What I am presenting here are common sense actions that cops want you to know.

I’m not a “traffic guy” like some of my fellow brothers and sisters in blue but I have made thousands of traffic stops in my career.

Being pulled over is not the end of the world or implies that you are a bad person.

It’s just a job that has to be done.

Your best bet is to be cooperative and attentive. Also, it never hurts to be friendly and humble during the traffic stop.

Who knows, you might get off with just a warning.

You May Like: “The Greatest Cop Story Ever Told”


You can find other ORIGINAL articles like this one and more at The Salty Sarge Facebook Page.

5 Comments

  1. LONG before the 70s — maybe early 50s — my dad said that if I were ever stopped by a police officer, “Go to him; don’t make him come to you”. Later on, some time in the ’90s I actually was stopped for running a red light. (I’d been looking at the clouds wondering if I’d get home before the rain poured down.) The officer wis kind enough to issue a quick warning so that I could beat the rain, but I had to ask him if my dad had been right. His answer: (and you know this, Salty) “No, ma’am. Just stay in your car with your hands on the steering wheel.”

  2. If one is legally armed, it’s my impression that informing the officer is best done in a deliberate, matter-of-fact way, avoiding use of the word “gun”, phrases like “I HAVE A GUN!”, and then awaiting further instruction from the officer.

    Someone I know was rear-ended and had a business suit on at the time. Their IWB holster didn’t work so well with the suit, so they had left the gun in the car while they exited to survey the damage. As they were standing there handing the trooper their driver’s license, they informed him that they had a CCW permit but weren’t armed at that moment, to which the trooper responded, only half-jokingly, “why NOT?!”

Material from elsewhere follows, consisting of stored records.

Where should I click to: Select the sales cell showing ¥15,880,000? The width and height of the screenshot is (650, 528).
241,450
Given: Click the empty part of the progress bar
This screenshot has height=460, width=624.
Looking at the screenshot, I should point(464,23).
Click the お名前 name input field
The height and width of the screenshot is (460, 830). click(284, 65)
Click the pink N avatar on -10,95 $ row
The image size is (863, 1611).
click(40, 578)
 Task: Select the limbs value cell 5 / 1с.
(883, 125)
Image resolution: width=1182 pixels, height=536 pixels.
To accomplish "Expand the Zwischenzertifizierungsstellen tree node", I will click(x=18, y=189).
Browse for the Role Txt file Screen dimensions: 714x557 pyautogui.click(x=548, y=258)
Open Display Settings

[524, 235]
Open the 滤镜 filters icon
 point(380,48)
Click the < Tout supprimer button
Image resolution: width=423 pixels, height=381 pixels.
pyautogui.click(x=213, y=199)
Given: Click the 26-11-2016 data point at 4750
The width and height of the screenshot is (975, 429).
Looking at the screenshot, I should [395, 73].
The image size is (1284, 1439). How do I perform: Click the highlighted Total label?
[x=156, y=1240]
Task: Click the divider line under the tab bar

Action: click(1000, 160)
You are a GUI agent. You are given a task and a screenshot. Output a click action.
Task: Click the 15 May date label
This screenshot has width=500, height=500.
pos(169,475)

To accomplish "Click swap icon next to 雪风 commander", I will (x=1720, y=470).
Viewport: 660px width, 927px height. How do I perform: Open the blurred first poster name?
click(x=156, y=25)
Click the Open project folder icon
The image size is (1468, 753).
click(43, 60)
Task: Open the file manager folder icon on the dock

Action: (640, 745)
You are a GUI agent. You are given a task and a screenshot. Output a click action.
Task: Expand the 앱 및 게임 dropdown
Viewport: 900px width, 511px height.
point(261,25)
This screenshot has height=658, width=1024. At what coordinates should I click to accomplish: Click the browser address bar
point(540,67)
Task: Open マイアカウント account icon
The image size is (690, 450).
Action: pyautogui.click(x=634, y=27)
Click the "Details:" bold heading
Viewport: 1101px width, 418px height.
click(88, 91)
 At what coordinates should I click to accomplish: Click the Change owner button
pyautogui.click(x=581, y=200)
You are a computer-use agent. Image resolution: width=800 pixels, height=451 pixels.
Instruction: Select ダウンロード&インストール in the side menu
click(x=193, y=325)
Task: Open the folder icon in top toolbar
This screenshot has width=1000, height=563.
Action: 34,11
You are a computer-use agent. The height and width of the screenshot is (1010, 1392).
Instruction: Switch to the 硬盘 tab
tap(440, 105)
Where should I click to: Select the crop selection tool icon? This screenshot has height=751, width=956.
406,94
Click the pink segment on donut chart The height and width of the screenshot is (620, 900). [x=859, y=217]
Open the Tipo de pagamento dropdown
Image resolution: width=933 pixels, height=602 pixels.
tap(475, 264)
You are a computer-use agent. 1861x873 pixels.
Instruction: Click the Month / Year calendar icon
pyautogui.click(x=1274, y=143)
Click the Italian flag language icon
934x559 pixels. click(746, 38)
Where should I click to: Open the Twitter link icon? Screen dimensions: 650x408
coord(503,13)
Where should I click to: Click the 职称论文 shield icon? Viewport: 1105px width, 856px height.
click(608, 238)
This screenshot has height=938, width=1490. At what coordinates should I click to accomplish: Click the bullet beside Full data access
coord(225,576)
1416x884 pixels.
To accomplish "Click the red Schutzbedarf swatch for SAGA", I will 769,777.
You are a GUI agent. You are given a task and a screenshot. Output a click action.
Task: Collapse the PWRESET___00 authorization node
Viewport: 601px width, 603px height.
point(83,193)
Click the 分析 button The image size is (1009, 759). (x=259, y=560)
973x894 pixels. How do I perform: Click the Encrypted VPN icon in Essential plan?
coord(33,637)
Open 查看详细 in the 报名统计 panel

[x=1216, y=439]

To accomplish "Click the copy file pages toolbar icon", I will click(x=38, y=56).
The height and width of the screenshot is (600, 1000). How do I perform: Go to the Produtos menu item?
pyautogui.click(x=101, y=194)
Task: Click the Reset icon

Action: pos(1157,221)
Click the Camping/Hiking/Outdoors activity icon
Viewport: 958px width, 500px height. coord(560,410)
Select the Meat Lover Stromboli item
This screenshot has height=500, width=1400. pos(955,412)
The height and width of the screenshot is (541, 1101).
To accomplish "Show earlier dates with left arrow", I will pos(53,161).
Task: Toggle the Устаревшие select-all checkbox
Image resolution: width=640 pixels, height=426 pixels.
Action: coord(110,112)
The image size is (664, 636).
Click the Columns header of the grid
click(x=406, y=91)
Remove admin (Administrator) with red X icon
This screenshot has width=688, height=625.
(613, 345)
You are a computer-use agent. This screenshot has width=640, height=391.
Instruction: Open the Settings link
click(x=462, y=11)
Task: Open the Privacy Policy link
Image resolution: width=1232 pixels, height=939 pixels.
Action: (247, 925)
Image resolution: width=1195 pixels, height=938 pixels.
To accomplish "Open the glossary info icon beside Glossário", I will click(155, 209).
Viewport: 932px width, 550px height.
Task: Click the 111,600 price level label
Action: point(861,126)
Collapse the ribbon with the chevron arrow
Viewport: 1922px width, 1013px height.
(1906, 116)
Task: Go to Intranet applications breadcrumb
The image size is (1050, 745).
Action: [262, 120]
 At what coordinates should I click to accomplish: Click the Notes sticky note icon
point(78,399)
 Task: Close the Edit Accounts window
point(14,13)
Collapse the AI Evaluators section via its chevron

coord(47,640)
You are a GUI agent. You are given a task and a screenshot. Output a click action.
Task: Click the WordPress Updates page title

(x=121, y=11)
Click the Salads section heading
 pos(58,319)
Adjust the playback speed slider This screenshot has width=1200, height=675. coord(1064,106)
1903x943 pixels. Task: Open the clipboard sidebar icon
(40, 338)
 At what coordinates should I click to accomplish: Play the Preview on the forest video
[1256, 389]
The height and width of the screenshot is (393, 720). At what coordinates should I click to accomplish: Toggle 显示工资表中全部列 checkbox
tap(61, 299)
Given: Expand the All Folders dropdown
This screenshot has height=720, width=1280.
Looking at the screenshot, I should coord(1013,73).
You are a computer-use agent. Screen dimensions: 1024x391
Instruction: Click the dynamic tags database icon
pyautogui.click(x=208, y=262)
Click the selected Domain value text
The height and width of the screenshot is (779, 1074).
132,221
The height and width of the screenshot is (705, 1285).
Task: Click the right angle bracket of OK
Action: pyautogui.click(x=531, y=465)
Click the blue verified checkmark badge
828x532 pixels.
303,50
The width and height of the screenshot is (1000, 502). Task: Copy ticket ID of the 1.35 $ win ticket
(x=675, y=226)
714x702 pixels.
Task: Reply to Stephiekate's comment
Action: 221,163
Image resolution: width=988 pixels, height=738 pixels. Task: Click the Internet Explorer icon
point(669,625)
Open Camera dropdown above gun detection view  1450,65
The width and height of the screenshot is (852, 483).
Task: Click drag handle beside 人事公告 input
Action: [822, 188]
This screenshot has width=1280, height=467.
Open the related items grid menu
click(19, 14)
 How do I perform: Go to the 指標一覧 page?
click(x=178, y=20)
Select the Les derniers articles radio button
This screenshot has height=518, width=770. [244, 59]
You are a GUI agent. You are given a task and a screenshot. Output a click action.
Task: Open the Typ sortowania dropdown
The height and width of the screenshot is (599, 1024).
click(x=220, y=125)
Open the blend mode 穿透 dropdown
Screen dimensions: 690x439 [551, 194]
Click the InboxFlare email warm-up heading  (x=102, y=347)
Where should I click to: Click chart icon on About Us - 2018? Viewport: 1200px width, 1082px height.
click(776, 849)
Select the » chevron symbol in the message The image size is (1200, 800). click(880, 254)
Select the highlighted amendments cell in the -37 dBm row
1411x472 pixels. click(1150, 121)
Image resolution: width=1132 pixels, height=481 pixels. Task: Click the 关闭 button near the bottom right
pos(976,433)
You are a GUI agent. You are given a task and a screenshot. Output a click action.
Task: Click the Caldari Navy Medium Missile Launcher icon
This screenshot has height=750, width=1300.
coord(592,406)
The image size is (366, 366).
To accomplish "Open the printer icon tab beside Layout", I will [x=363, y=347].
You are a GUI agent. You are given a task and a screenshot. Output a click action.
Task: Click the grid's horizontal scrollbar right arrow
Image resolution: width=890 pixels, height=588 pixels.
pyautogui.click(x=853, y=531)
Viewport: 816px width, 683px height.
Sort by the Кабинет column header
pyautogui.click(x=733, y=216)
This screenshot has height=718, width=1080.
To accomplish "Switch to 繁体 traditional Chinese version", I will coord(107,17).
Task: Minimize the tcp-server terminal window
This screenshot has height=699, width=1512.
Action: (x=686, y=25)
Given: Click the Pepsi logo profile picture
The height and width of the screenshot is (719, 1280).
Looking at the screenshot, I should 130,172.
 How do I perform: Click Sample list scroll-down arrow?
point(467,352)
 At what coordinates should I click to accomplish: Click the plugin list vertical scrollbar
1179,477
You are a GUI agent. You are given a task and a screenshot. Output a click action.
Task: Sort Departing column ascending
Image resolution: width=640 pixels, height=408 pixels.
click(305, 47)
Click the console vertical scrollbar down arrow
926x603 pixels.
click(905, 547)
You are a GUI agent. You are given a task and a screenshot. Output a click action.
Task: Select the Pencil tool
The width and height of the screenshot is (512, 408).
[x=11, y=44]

  3. During the few times I have been stopped I sit still keeping both hand at the 12 O’clock position on the steering wheel. When then officer approaches keeping my hands on the wheel I turn to the officer. I explain my wallet is in my left rear pocket and may I remove it to get my license. I also explain that the reg. and insurance card are in the glove box. It eliminates a lot of concern when the officer sees you fidgeting around to get your wallet. When I am armed I also explain that and ask how the officer wants me to proceed. I have never had an issue on a traffic stop

  4. Sarge, one thing I would add, which I tell my clients ALL the time…DO NOT argue with the cop about what you did/didn’t do, whether the cop is right or you’re right. Provide all information, Driver’s license, registration and insurance. Comply with his or her requests concerning movements in the car, where you’re hands are or aren’t (as you articulated). Be polite, not a jerk. If you can’t be polite, then simply keep your mouth shut. Sign ticket acknowledging receipt. The time to argue about who is right and who is wrong is in COURT, not on the street. Plus, in my primary jurisdiction, first question out of any judge’s mouth in court is “Officer/Deputy__, was the Defendant cooperative during the stop?” If the cop has a blank look on his or her face, you good. If his or her mouth opens and says anything more than “yes,” generally, you are screwed (max fines, points and any other penalties apply). So far, everyone’s taken that free bit of advice.